EXERCISE BRIEF: A verbatim reproduction of every entry is the expected answer.

** PROVIDED DATA follows **

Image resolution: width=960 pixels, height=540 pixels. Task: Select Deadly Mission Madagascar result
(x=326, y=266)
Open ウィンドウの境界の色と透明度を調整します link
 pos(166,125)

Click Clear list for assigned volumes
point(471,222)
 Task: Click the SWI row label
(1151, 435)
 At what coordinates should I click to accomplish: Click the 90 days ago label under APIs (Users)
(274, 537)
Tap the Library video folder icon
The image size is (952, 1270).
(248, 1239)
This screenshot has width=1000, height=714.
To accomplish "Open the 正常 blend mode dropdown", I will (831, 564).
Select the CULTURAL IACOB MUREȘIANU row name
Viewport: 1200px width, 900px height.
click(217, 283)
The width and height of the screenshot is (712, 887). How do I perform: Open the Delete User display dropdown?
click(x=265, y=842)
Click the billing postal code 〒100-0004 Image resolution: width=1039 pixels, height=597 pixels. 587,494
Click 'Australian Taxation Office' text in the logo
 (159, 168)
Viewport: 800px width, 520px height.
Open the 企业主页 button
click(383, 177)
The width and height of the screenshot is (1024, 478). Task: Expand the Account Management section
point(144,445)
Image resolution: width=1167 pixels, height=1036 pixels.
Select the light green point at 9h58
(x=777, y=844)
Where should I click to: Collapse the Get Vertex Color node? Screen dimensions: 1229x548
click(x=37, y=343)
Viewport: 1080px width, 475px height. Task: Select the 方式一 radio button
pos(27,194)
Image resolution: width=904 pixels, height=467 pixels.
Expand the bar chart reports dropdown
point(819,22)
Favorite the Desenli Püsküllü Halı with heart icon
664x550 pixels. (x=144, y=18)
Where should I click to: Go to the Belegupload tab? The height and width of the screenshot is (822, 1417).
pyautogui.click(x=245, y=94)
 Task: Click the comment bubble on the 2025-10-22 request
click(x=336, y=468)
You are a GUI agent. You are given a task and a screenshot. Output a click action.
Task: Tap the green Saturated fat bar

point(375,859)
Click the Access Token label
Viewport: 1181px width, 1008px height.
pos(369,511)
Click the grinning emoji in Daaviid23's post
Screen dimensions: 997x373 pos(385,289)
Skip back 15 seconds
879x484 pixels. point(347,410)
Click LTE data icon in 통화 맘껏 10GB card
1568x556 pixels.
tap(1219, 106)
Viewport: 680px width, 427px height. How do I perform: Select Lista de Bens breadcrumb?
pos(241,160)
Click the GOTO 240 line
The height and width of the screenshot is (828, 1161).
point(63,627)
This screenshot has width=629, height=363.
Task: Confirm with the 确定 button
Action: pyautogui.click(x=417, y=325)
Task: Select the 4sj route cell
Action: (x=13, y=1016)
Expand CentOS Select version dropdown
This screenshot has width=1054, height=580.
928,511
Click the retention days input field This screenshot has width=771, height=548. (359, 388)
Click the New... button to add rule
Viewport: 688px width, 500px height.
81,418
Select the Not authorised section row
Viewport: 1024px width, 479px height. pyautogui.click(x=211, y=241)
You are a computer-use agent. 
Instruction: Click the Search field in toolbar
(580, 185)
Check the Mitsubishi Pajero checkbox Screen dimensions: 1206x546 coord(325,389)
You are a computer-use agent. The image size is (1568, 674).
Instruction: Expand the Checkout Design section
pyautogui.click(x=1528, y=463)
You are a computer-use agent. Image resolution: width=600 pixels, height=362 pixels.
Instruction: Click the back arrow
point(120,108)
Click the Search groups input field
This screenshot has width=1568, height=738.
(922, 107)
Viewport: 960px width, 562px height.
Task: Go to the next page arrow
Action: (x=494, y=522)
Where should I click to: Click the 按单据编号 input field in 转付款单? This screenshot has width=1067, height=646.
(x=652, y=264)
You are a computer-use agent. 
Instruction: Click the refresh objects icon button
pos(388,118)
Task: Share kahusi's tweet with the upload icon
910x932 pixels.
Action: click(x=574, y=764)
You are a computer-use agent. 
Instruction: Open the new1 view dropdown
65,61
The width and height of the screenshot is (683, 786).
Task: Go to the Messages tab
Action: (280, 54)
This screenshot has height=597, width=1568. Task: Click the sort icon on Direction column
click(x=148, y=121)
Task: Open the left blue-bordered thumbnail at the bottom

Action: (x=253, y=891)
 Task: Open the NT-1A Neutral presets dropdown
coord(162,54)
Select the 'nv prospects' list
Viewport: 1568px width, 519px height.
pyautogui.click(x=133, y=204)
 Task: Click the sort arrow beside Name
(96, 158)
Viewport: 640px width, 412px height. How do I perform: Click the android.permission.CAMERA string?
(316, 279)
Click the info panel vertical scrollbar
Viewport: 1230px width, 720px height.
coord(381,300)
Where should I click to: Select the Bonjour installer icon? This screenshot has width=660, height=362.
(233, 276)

** End of PROVIDED DATA **

ANSWER TO THIS EXERCISE:
Image resolution: width=960 pixels, height=540 pixels. Task: Select Deadly Mission Madagascar result
(x=326, y=266)
Open ウィンドウの境界の色と透明度を調整します link
 pos(166,125)

Click Clear list for assigned volumes
point(471,222)
 Task: Click the SWI row label
(1151, 435)
 At what coordinates should I click to accomplish: Click the 90 days ago label under APIs (Users)
(274, 537)
Tap the Library video folder icon
The image size is (952, 1270).
(248, 1239)
This screenshot has width=1000, height=714.
To accomplish "Open the 正常 blend mode dropdown", I will (831, 564).
Select the CULTURAL IACOB MUREȘIANU row name
Viewport: 1200px width, 900px height.
click(217, 283)
The width and height of the screenshot is (712, 887). How do I perform: Open the Delete User display dropdown?
click(x=265, y=842)
Click the billing postal code 〒100-0004 Image resolution: width=1039 pixels, height=597 pixels. 587,494
Click 'Australian Taxation Office' text in the logo
 (159, 168)
Viewport: 800px width, 520px height.
Open the 企业主页 button
click(383, 177)
The width and height of the screenshot is (1024, 478). Task: Expand the Account Management section
point(144,445)
Image resolution: width=1167 pixels, height=1036 pixels.
Select the light green point at 9h58
(x=777, y=844)
Where should I click to: Collapse the Get Vertex Color node? Screen dimensions: 1229x548
click(x=37, y=343)
Viewport: 1080px width, 475px height. Task: Select the 方式一 radio button
pos(27,194)
Image resolution: width=904 pixels, height=467 pixels.
Expand the bar chart reports dropdown
point(819,22)
Favorite the Desenli Püsküllü Halı with heart icon
664x550 pixels. (x=144, y=18)
Where should I click to: Go to the Belegupload tab? The height and width of the screenshot is (822, 1417).
pyautogui.click(x=245, y=94)
 Task: Click the comment bubble on the 2025-10-22 request
click(x=336, y=468)
You are a GUI agent. You are given a task and a screenshot. Output a click action.
Task: Tap the green Saturated fat bar

point(375,859)
Click the Access Token label
Viewport: 1181px width, 1008px height.
pos(369,511)
Click the grinning emoji in Daaviid23's post
Screen dimensions: 997x373 pos(385,289)
Skip back 15 seconds
879x484 pixels. point(347,410)
Click LTE data icon in 통화 맘껏 10GB card
1568x556 pixels.
tap(1219, 106)
Viewport: 680px width, 427px height. How do I perform: Select Lista de Bens breadcrumb?
pos(241,160)
Click the GOTO 240 line
The height and width of the screenshot is (828, 1161).
point(63,627)
This screenshot has width=629, height=363.
Task: Confirm with the 确定 button
Action: pyautogui.click(x=417, y=325)
Task: Select the 4sj route cell
Action: (x=13, y=1016)
Expand CentOS Select version dropdown
This screenshot has width=1054, height=580.
928,511
Click the retention days input field This screenshot has width=771, height=548. (359, 388)
Click the New... button to add rule
Viewport: 688px width, 500px height.
81,418
Select the Not authorised section row
Viewport: 1024px width, 479px height. pyautogui.click(x=211, y=241)
You are a computer-use agent. 
Instruction: Click the Search field in toolbar
(580, 185)
Check the Mitsubishi Pajero checkbox Screen dimensions: 1206x546 coord(325,389)
You are a computer-use agent. The image size is (1568, 674).
Instruction: Expand the Checkout Design section
pyautogui.click(x=1528, y=463)
You are a computer-use agent. Image resolution: width=600 pixels, height=362 pixels.
Instruction: Click the back arrow
point(120,108)
Click the Search groups input field
This screenshot has width=1568, height=738.
(922, 107)
Viewport: 960px width, 562px height.
Task: Go to the next page arrow
Action: (x=494, y=522)
Where should I click to: Click the 按单据编号 input field in 转付款单? This screenshot has width=1067, height=646.
(x=652, y=264)
You are a computer-use agent. 
Instruction: Click the refresh objects icon button
pos(388,118)
Task: Share kahusi's tweet with the upload icon
910x932 pixels.
Action: click(x=574, y=764)
You are a computer-use agent. 
Instruction: Open the new1 view dropdown
65,61
The width and height of the screenshot is (683, 786).
Task: Go to the Messages tab
Action: (280, 54)
This screenshot has height=597, width=1568. Task: Click the sort icon on Direction column
click(x=148, y=121)
Task: Open the left blue-bordered thumbnail at the bottom

Action: (x=253, y=891)
 Task: Open the NT-1A Neutral presets dropdown
coord(162,54)
Select the 'nv prospects' list
Viewport: 1568px width, 519px height.
pyautogui.click(x=133, y=204)
 Task: Click the sort arrow beside Name
(96, 158)
Viewport: 640px width, 412px height. How do I perform: Click the android.permission.CAMERA string?
(316, 279)
Click the info panel vertical scrollbar
Viewport: 1230px width, 720px height.
coord(381,300)
Where should I click to: Select the Bonjour installer icon? This screenshot has width=660, height=362.
(233, 276)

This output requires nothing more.